BTOs and NPOs are both third party disclosure orders available in limited circumstances where an applicant seeks disclosure of:

• confidential documents from the potential defendant's bank (usually) to assist a proprietary claim to trace assets (BTO); or

• more broadly, certain documents or information – typically to identify the proper defendant or gather sufficient information to particularise a claim (NPO).

It is well established law that NPOs cannot be served out of jurisdiction by the English courts and therefore in this instance an NPO was only awarded against the English Binance entity responsible for managing the applicants' accounts. 

However, there are conflicting authorities as to whether the English courts have jurisdiction to make a BTO against a party outside the jurisdiction. In this case, Pelling J was prepared to grant permission to serve a BTO against both Binance companies, including the administrator of the cryptocurrency exchange incorporated in the Cayman Islands. 

As one of few authorities on service of a BTO against a cryptocurrency exchange out of jurisdiction this will be a welcome decision to potential claimants – particularly given the inherent cross jurisdictional nature of cryptocurrency fraud.   

3. Jurisdiction and procedural issues

In considering whether the Court was willing to grant permission for the claimants to serve out of the jurisdiction, Pelling J was satisfied there was a serious issue to be tried that:

  • cryptocurrency is 'property' (or a chose in action) for the purpose of English law; and
  • the ''lex situs [i.e. the law of the place where an object is situated] of a cryptoasset is the place where the person or company who owns it is domiciled'' (Ion Science v Persons Unknown (unreported) (21 December 2020) applied). 

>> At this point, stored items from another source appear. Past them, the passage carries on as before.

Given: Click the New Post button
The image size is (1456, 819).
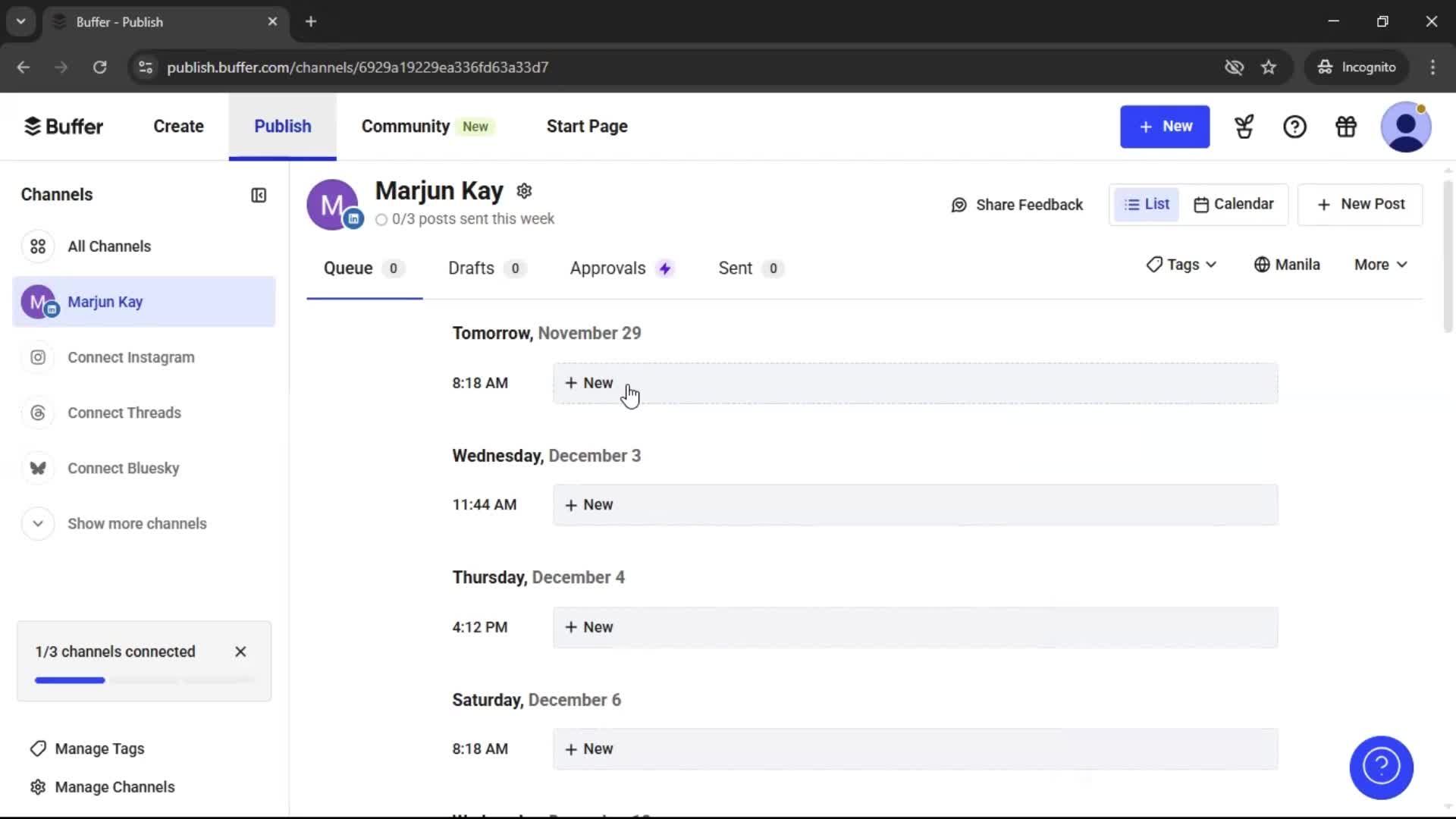Looking at the screenshot, I should 1360,203.
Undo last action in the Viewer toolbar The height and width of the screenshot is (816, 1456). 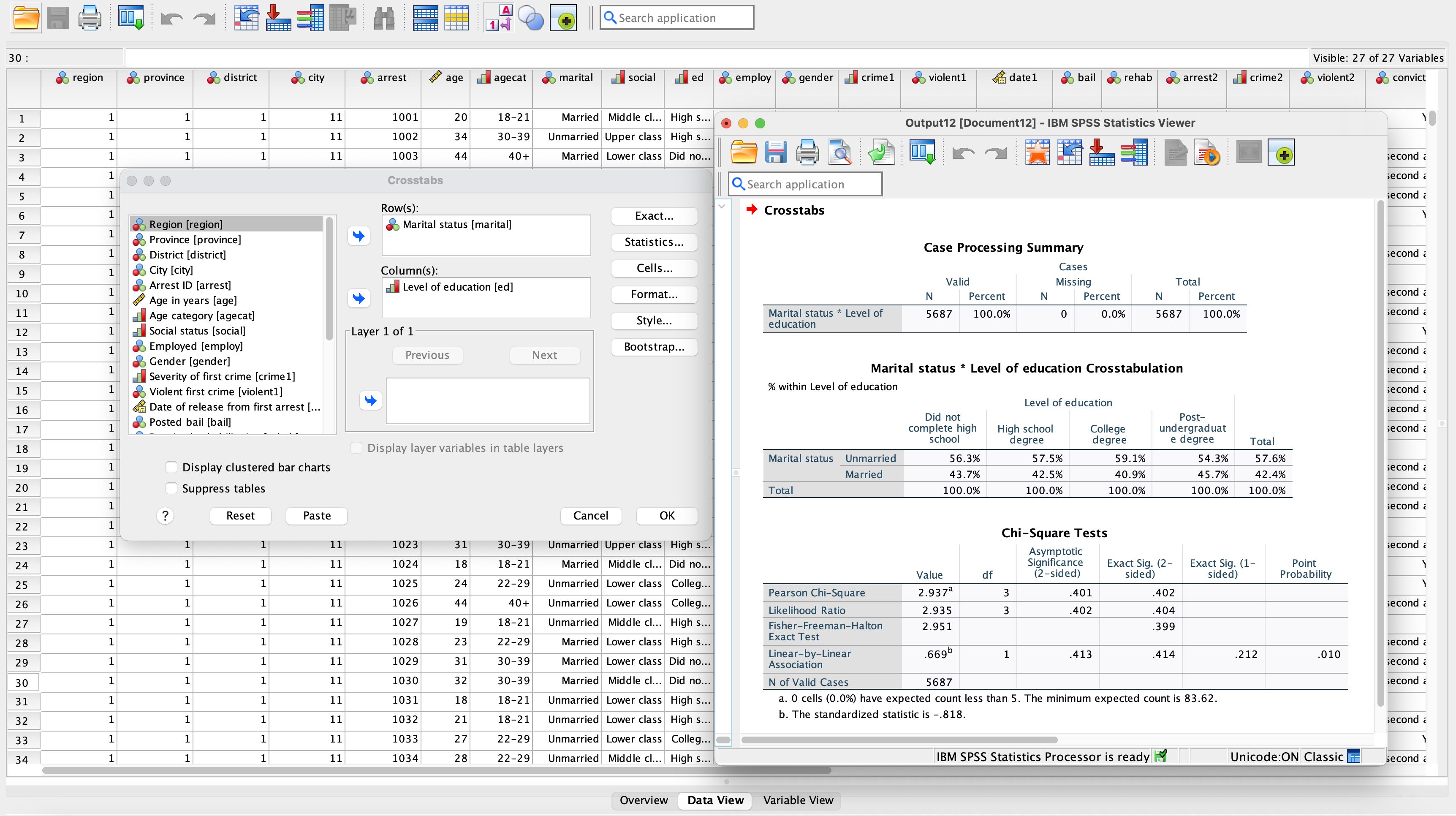point(963,152)
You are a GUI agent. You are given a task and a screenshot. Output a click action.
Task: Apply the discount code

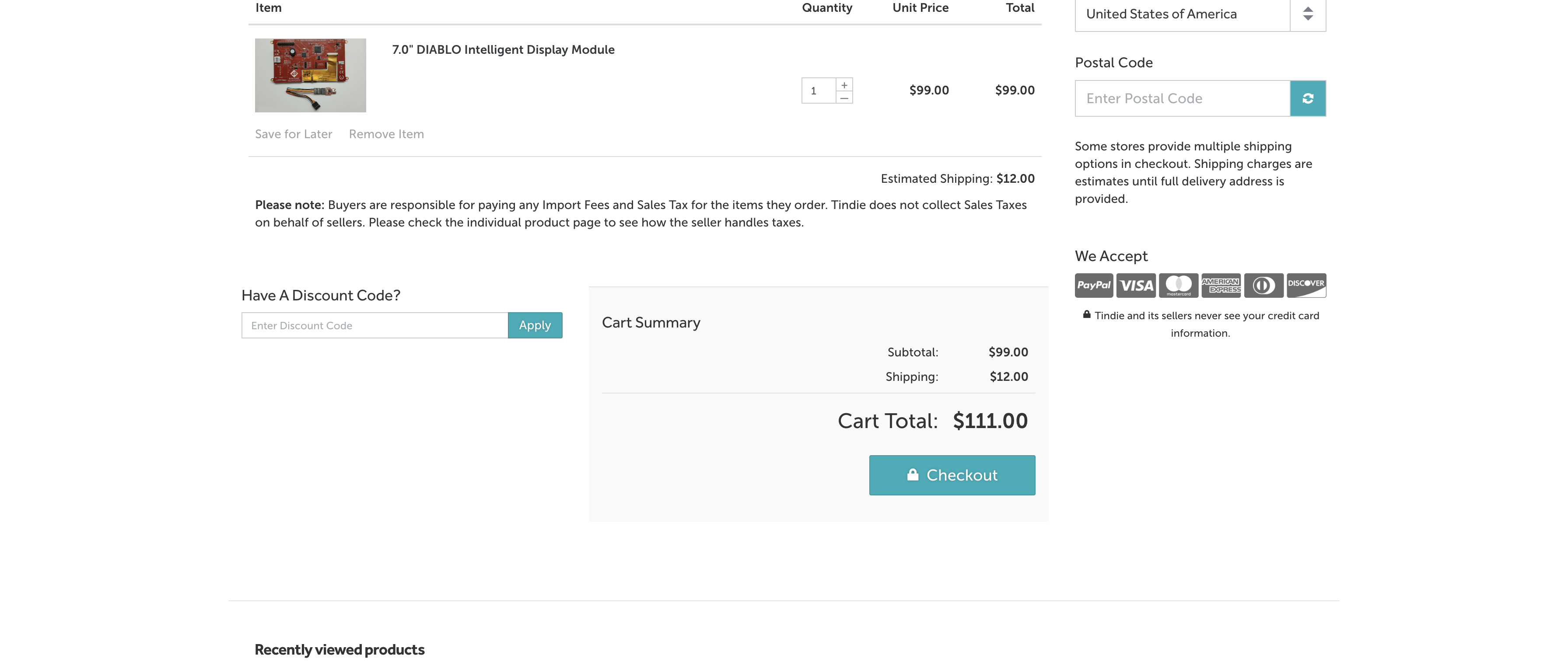pos(535,325)
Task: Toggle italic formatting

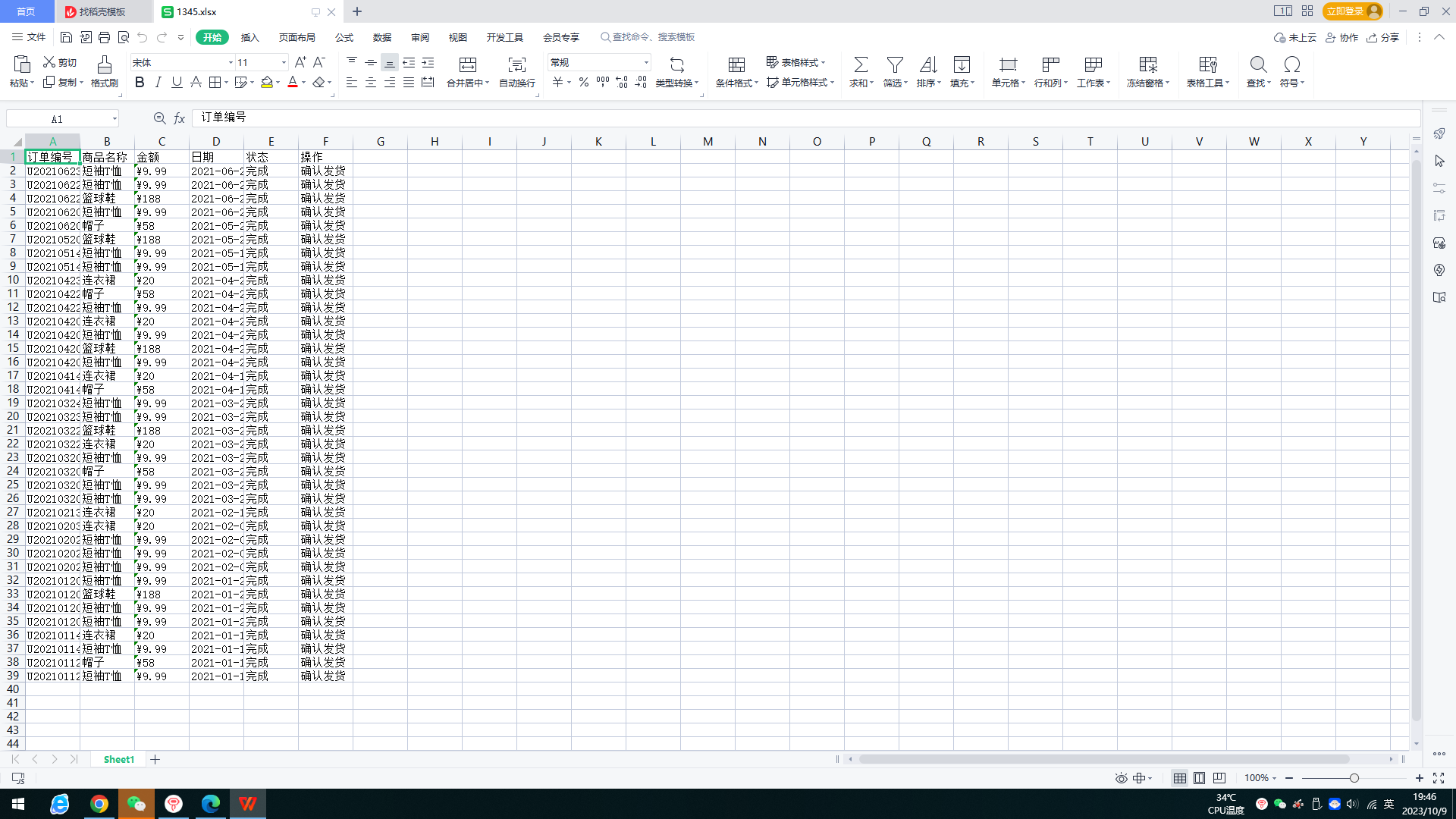Action: tap(158, 83)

As the accounts' owner and first applicant was domiciled in England, the English courts had jurisdiction. This is a welcome, though not conclusive, confirmation of an emerging point of law -  particularly given the potential for misappropriated cryptocurrency to be rapidly dissipated to a myriad of jurisdictions. 

The applicants also sought an order for service by alternative means (limited to exceptional circumstances) against the Binance Cayman-registered entity. The Court granted this relief. In doing so Pelling J cited ''an increasing body of case law'' exhibiting the courts' increasing willingness to forego traditional means of service in cases involving prohibitory injunctions or mandatory orders if the alternative means proposed ''is the only means by which the orders can be drawn speedily to the attention of the respondent concerned''. Once more this demonstrates the English courts' readiness to ensure the purpose of an order is not defeated by circumstance.